◆ Provided text:
((
Wednesday, May 27, 2020

No Bakken Wells Coming Off Confidential List Today Were Reported As Completed -- May 27, 2020

Scandinavia and Wuhan flu, for those keeping track, new deaths/new cases "yesterday":
#10 Sweden: 96 / 597 -- looks like this country never flattened the curve;  may be experiencing second wave;
#49 Finland: 4 / 29
#91 Denmark: 0 / 41
#95 Norway: 0 / 19
Norway coronavirus:
  • total number of deaths: 235 as of yesterday
Sweden coronavirus:
  • number of new deaths, yesterday: 96

Look at those numbers again. Staggering (note: number of cases is about the worse way to measure the crisis, but it's a favorite of mainstream media analysts.
  • Sweden reported almost 600 new cases yesterday.
  • Norway, meanwhile, reported less than twenty new cases yesterday. 
  • in fact, Sweden reported almost 5x as many new deaths (96) as number of new cases reported by Norway (19) -- is that possible; may need to be fact-checked by The Washington Post;
  • To put Sweden's numbers in perspective, the following US states reported fewer new cases yesterday than Sweden:
    • Georgia (583)
    • Ohio (540)
    • Maryland (535)
    • Florida (509)
    • PA (494)
    • CT (430)
    • MA (422)
    • NJ (413)
    • NC (398)
    • Louisiana, a "hot zone" (259)
    • Michigan (223)
Back to Energy

OPEC Basket: $28.06
Back to the Bakken

Active rigs:

Active Rigs1465655029

Four wells coming off confidential list today -- Wednesday, May 27, 2020: 89 for the month; 139 for the quarter, 366 for the year:
  • 36961, drl/drl, WPX, Meadowlark 6-34HQL, Heart Butte, t--; cum --;
  • 36472, drl/drl, Slawson, Periscope Federal 4-10-7TFH, Big Bend, t--; cum --;
  • 36210, drl/drl, XTO, FBIR Baker 34X-25C, Heart Butte, t--; cum --;
  • 33841, drl/drl, Crescent Point Energy, CPEUSC Tami 5-8-5-157N-99W TFH, Lone Tree Lake, t--; cum --;
RBN Energy: US liquefaction capacity growing, even as utilization declines.
))
◆ Input data:
((
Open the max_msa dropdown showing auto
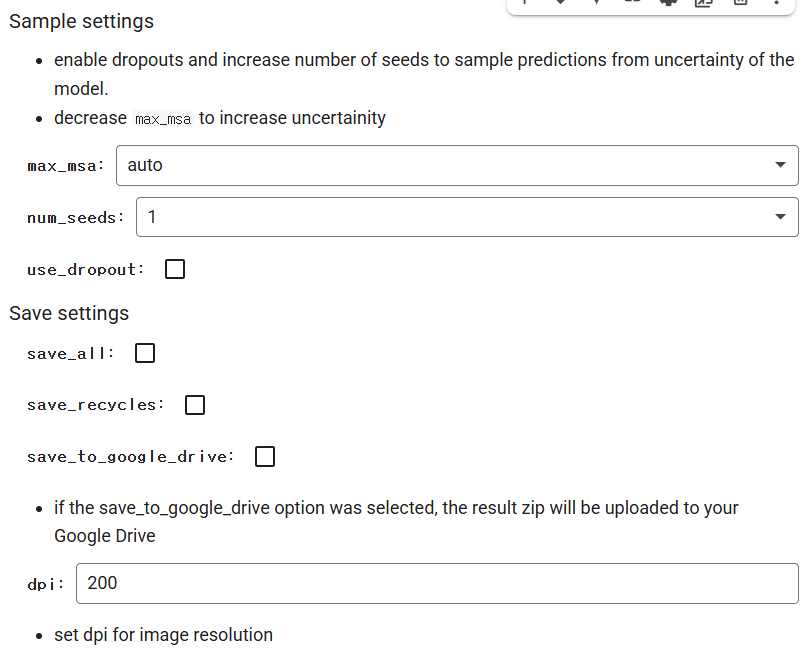Image resolution: width=805 pixels, height=660 pixels. tap(457, 165)
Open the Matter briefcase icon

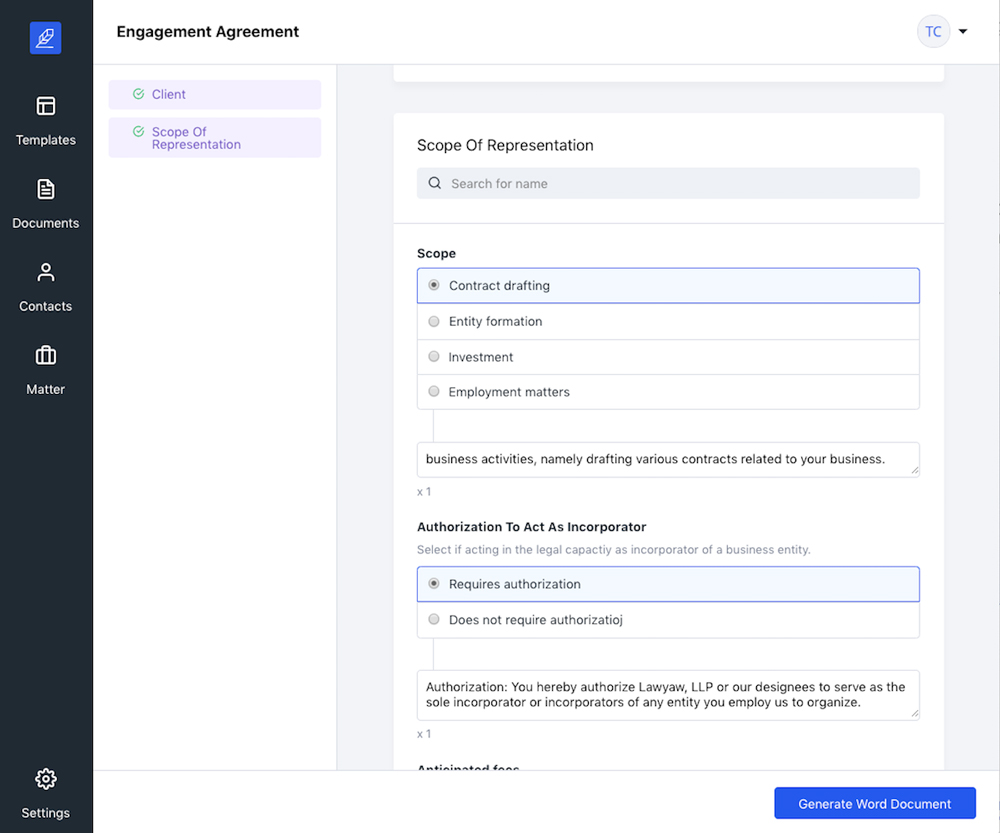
))
Please answer these from the Bakken post above:
(a) How many new deaths did the post report for Sweden yesterday?
(b) What price does it give for the OPEC Basket?
(c) How many wells does it count for the quarter?

(a) 96
(b) $28.06
(c) 139